Prompt → Faithfully repeat all of the records, as they are written below.

[Stored records]
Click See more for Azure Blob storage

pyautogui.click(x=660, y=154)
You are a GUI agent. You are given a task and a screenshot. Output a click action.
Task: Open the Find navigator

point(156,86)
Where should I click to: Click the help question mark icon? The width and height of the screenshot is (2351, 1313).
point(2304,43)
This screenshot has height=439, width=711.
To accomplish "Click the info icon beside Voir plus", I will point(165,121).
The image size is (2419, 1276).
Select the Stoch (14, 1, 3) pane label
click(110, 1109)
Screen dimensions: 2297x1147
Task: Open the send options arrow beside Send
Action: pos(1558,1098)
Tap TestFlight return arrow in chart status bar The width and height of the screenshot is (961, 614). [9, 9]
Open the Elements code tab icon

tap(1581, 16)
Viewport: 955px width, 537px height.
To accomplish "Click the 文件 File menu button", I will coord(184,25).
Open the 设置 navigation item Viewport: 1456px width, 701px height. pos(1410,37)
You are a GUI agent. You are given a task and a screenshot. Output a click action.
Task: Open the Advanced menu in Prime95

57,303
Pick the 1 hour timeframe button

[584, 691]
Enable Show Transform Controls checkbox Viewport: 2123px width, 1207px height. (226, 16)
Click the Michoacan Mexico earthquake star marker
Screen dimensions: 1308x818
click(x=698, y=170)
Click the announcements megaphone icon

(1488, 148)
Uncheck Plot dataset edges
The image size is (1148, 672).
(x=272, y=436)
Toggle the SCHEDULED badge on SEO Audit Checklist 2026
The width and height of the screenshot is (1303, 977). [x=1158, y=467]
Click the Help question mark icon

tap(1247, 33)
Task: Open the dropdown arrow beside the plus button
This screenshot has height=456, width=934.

Result →
Click See more for Azure Blob storage

pyautogui.click(x=660, y=154)
You are a GUI agent. You are given a task and a screenshot. Output a click action.
Task: Open the Find navigator

point(156,86)
Where should I click to: Click the help question mark icon? The width and height of the screenshot is (2351, 1313).
point(2304,43)
This screenshot has height=439, width=711.
To accomplish "Click the info icon beside Voir plus", I will point(165,121).
The image size is (2419, 1276).
Select the Stoch (14, 1, 3) pane label
click(110, 1109)
Screen dimensions: 2297x1147
Task: Open the send options arrow beside Send
Action: pos(1558,1098)
Tap TestFlight return arrow in chart status bar The width and height of the screenshot is (961, 614). [9, 9]
Open the Elements code tab icon

tap(1581, 16)
Viewport: 955px width, 537px height.
To accomplish "Click the 文件 File menu button", I will coord(184,25).
Open the 设置 navigation item Viewport: 1456px width, 701px height. pos(1410,37)
You are a GUI agent. You are given a task and a screenshot. Output a click action.
Task: Open the Advanced menu in Prime95

57,303
Pick the 1 hour timeframe button

[584, 691]
Enable Show Transform Controls checkbox Viewport: 2123px width, 1207px height. (226, 16)
Click the Michoacan Mexico earthquake star marker
Screen dimensions: 1308x818
click(x=698, y=170)
Click the announcements megaphone icon

(1488, 148)
Uncheck Plot dataset edges
The image size is (1148, 672).
(x=272, y=436)
Toggle the SCHEDULED badge on SEO Audit Checklist 2026
The width and height of the screenshot is (1303, 977). [x=1158, y=467]
Click the Help question mark icon

tap(1247, 33)
Task: Open the dropdown arrow beside the plus button
This screenshot has height=456, width=934.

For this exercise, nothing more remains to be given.